The Counter Narcotics Justice Center (CNJC) at a gathering on Sunday released its annual report about their achievements and said that more than a thousand people have been arrested on charges of drug smuggling.

The CNJC reported that 1,081 cases of narcotics smuggling have been registered in the past 12 months, and 1,287 people have been arrested, including 37 women and three foreigners. 

The CNJC said that they have arrested 205 persons at Hamid Karzai International Airport, including 13 women attempting to smuggle contraband into India and the UAE. 

“1,771 persons including foreigners and Afghans have been convicted by the primary court and 905 persons have been accused by the appeals court,” said, Khalid Mauhid, a spokesman for the CNJC. 

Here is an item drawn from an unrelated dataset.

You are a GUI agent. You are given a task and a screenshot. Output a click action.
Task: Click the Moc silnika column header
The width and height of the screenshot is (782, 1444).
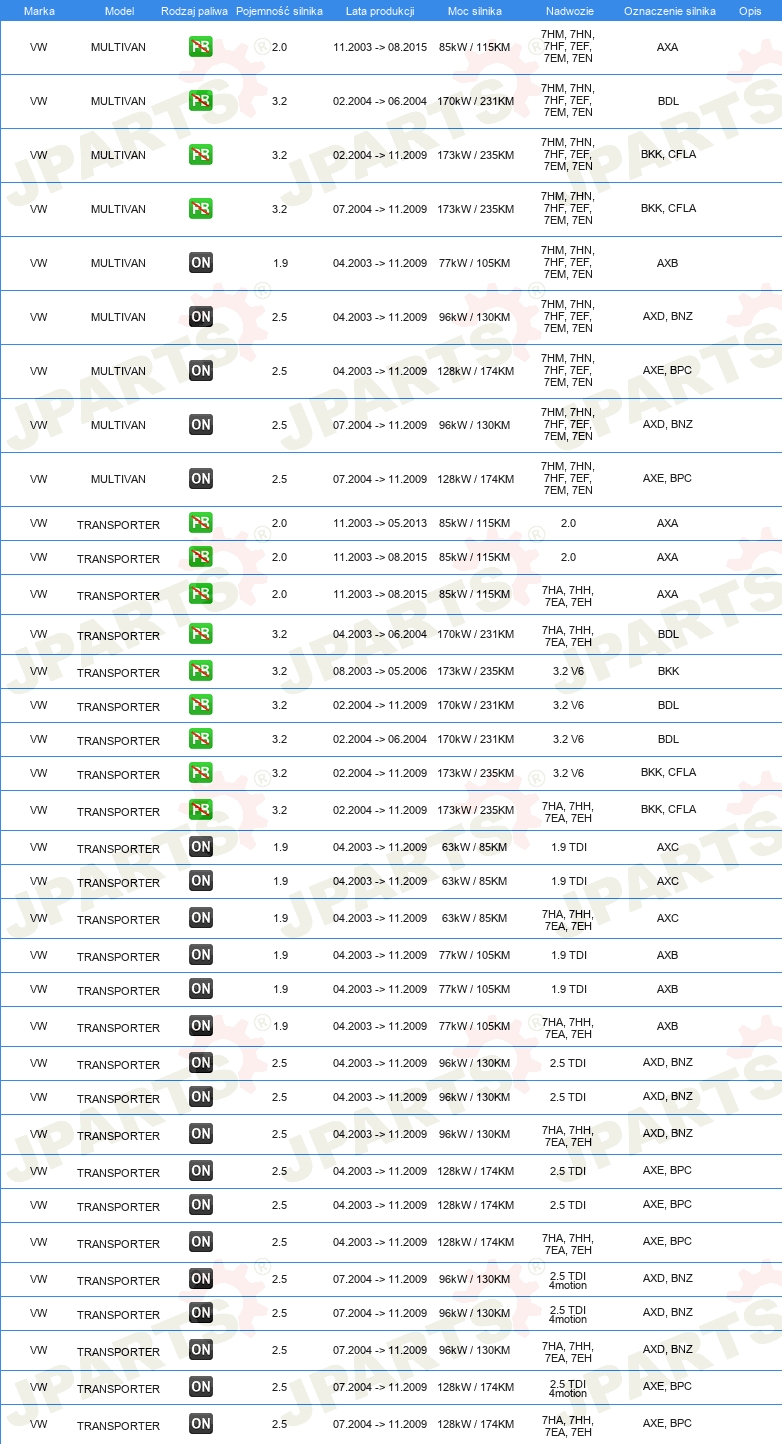[x=476, y=11]
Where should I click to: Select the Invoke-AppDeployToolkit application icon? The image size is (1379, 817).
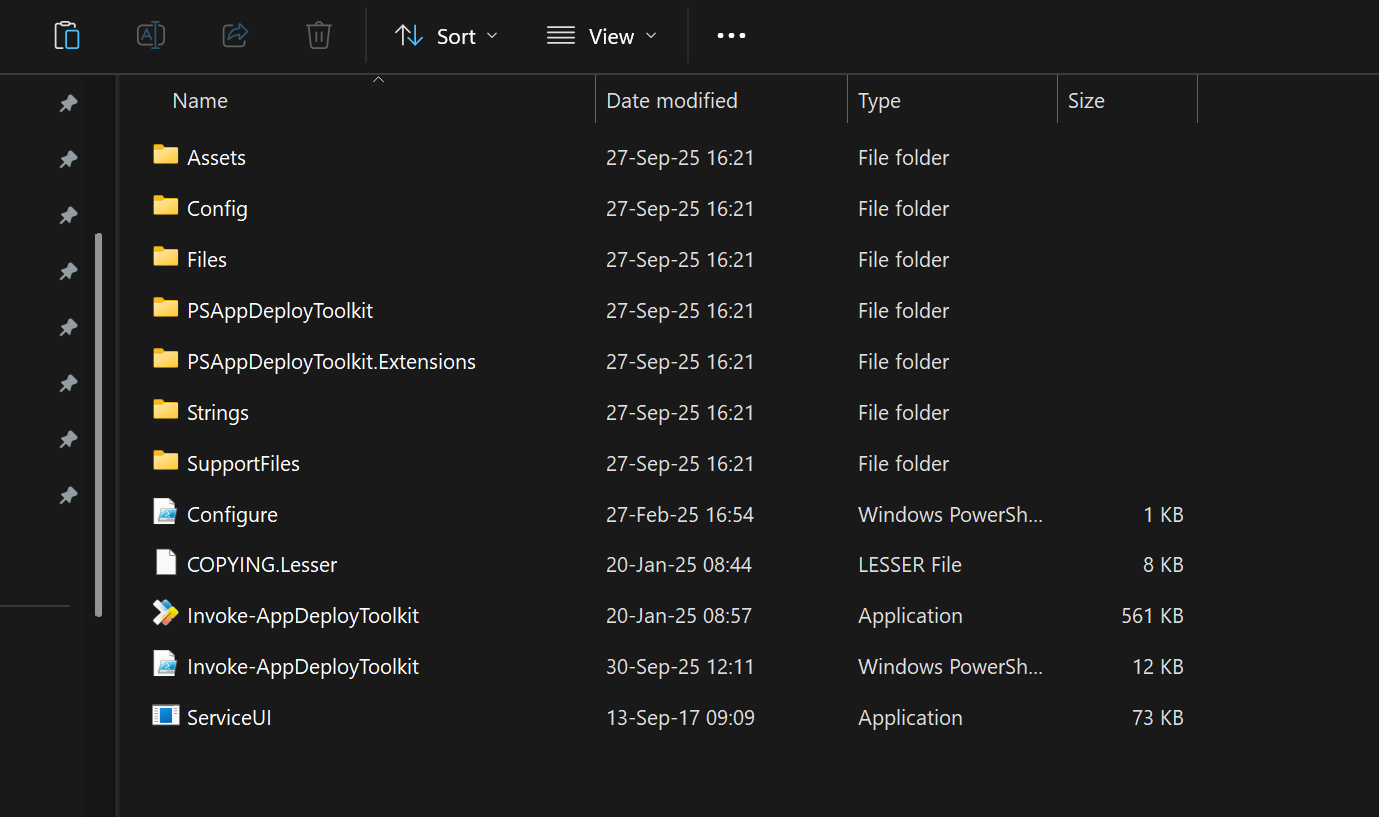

Meanwhile, some members of the Wolesi Jirga (lower house) of Afghanistan said that the big reasons that Afghan youth want to smuggle narcotics are poverty and joblessness. 

“The administration, which is responsible to fight narcotics, is involved in corruption and is a shareholder with the people who distribute the narcotics in

Kabul and also in Nangarhar, and in every province of the country,” said, Abrarullah Murad, a member of the Wolesi Jirga. 

“The lack of security causes youth to be addicted, and the poverty is another reason for addiction,” said Mohammad Asim, a civil society activist. 

This comes as citizens' concerns are growing about the selling of narcotics in the bazaars of the country, especially in Kabul city, without any limitation. 

“The government itself distributes materials; the selling and buying of narcotics are available here very much in every square of the park,” said Akhtar Mohammad, Kabul resident. 

“There are some people who distribute the narcotics and the government does not care about it, and the government should identify the narcotics dealers," said Abdul Khaliq, another resident of Kabul.   

In the NCJC annual report from the past 12 months, Kabul with 327 cases was first in narcotic crimes, and Nangarhar--with 155 cases--was second.

More Than 1,000 Arrested for Drug Smuggling

A CNJC spokesman said that local officials are among those arrested.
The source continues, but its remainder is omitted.